There is no single ‘fix’ for the problem of delayed medical treatment, the panelists agreed. But there are small steps that can help, such as looking beyond the fragmentation in the system.
“We’ve become so line driven-in-the-sand we’re not thinking about the big picture anymore,” Eure said. “It’s not about, ‘do I authorize this or not.’ We need consensus that everybody will benefit if this system is efficient and expedient.”
Wilson noted, for example, that the time spent reviewing recommended treatment and investigating claims not only delays medical treatment, it also adds costs. He cited a study from Lockton last year that said 67 percent of claims that were initially denied ended up being accepted and the overall cost for those claims was 55 percent higher than claims that had not been denied.
“I’d love a study where they authorize all claims and see the cost differential,” Eure said. “They may pay for things not covered in workers’ compensation … but I’m certain the numbers in cases where they pay would be far under the cost on claims that are litigated.”
Spending more money on treating physicians on the front end can also help expedite medical care — and reduce costs. It gets them more engaged and available in the workers’ compensation process.
“We make sure we fairly compensate physicians for the services we ask them to provide,” Swisher said. “Our comp rates are significantly higher than Medicare, and even private health insurance. We have a financial incentive for physicians to want to participate — even if it’s more onerous and burdensome.”

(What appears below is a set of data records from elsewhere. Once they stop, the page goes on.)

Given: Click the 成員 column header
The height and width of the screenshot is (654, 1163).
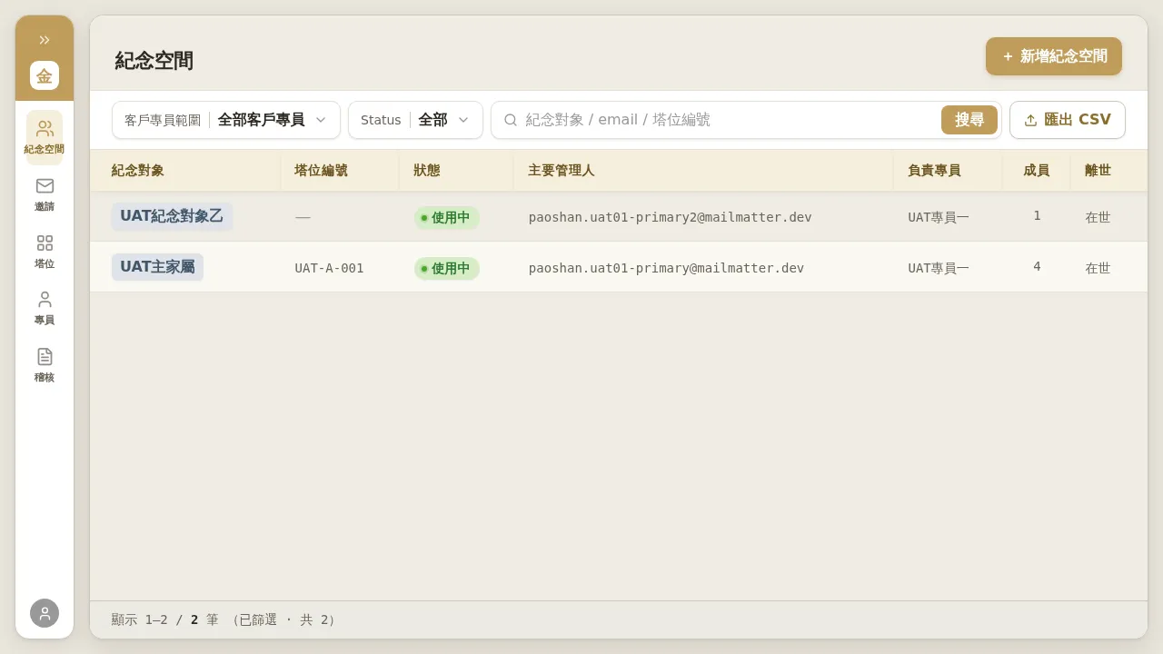Looking at the screenshot, I should [x=1037, y=170].
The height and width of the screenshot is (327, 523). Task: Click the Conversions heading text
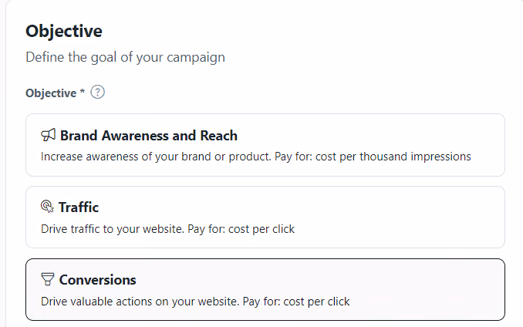(98, 280)
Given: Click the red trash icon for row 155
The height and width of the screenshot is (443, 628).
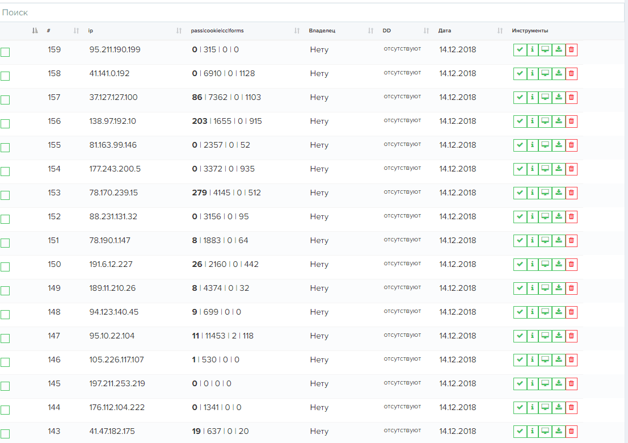Looking at the screenshot, I should click(x=571, y=145).

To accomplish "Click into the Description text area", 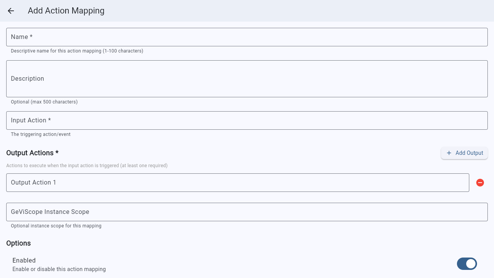I will 247,79.
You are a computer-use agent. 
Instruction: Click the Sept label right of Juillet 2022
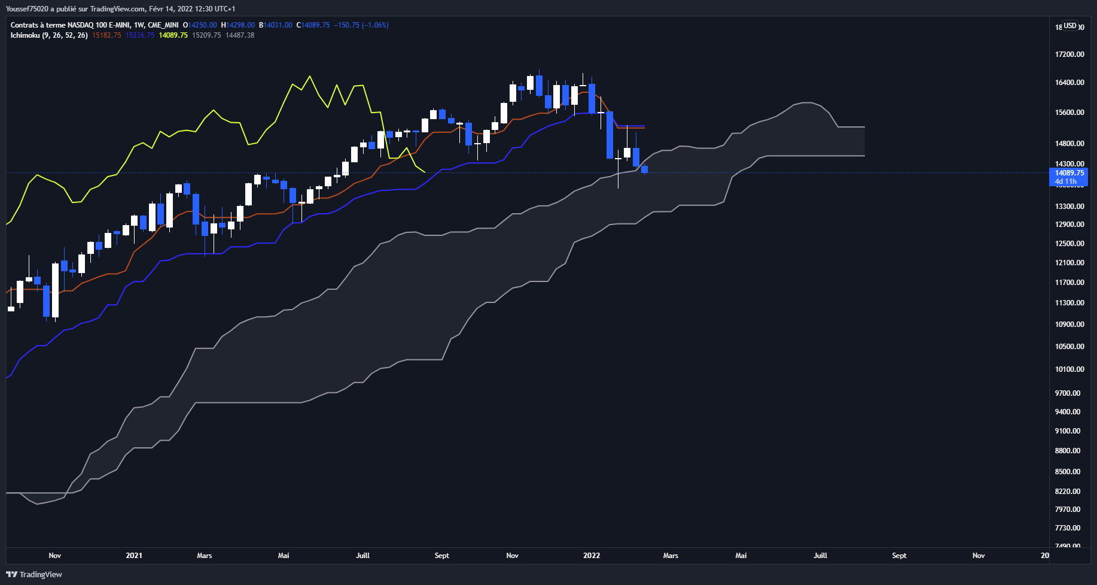(899, 556)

Getting physicians to reciprocate communications with other stakeholders can go a long way to getting appropriate treatment to injured workers as soon as possible. Paying physicians more, and implementing regulations to speed up claims processing help, but more is needed.

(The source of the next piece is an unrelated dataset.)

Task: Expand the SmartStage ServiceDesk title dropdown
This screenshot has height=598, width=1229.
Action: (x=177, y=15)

“We can only regulate, and legislate so far,” Swisher said. “People will either comply and talk [to one another] or they won’t. Carriers will reduce caseloads or not … It’s more of a cultural, systemic, endemic problem with providers to compel that communication or make that the first option and recognize the first goal is worker recovery.”

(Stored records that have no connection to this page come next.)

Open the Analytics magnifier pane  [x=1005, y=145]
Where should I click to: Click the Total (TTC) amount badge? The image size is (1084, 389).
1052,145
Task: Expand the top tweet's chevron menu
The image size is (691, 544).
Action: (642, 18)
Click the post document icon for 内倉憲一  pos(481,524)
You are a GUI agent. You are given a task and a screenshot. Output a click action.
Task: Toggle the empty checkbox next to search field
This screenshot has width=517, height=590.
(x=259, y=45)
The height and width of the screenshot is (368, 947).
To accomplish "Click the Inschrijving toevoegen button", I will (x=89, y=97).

The panelists suggested a mini industry summit focused specifically on delayed medical treatment. “Find a company that is doing it right — limiting caseloads, or developing a culture of collaboration and engaging them to suggest best practices to see how somebody does it right more often than not. Look at that model to at least start there,” Swisher said. “
Part of the problem with getting quick access to medical care for injured workers is an overall problem with the healthcare industry in general. Patients often have long waiting times to see physicians, especially specialists.
“I think we’ll see more of that,” Eure said. “Physicians are tired. They’ve got adjusters, nurse case managers calling them. We’ve made it a very complicated, administrative-heavy job. A lot of physicians don’t want to deal with comp because of that. We’ve got to solve that problem to get the good physicians who don’t feel they’ve jumped in this rabbit hole.”
Talking through the issues is key, the speakers agreed. For example, at least two of the speakers suggested continuing the conversation at the upcoming Southern Association of Workers’ Compensation Administrator’ annual meeting July 29 – Aug 2.
“This problem is multi-faceted. We can’t wave a magic wand,” Swisher said. “But in my heart of heart I believe it comes down to talk … Hurdles disappear when people talk to each other.”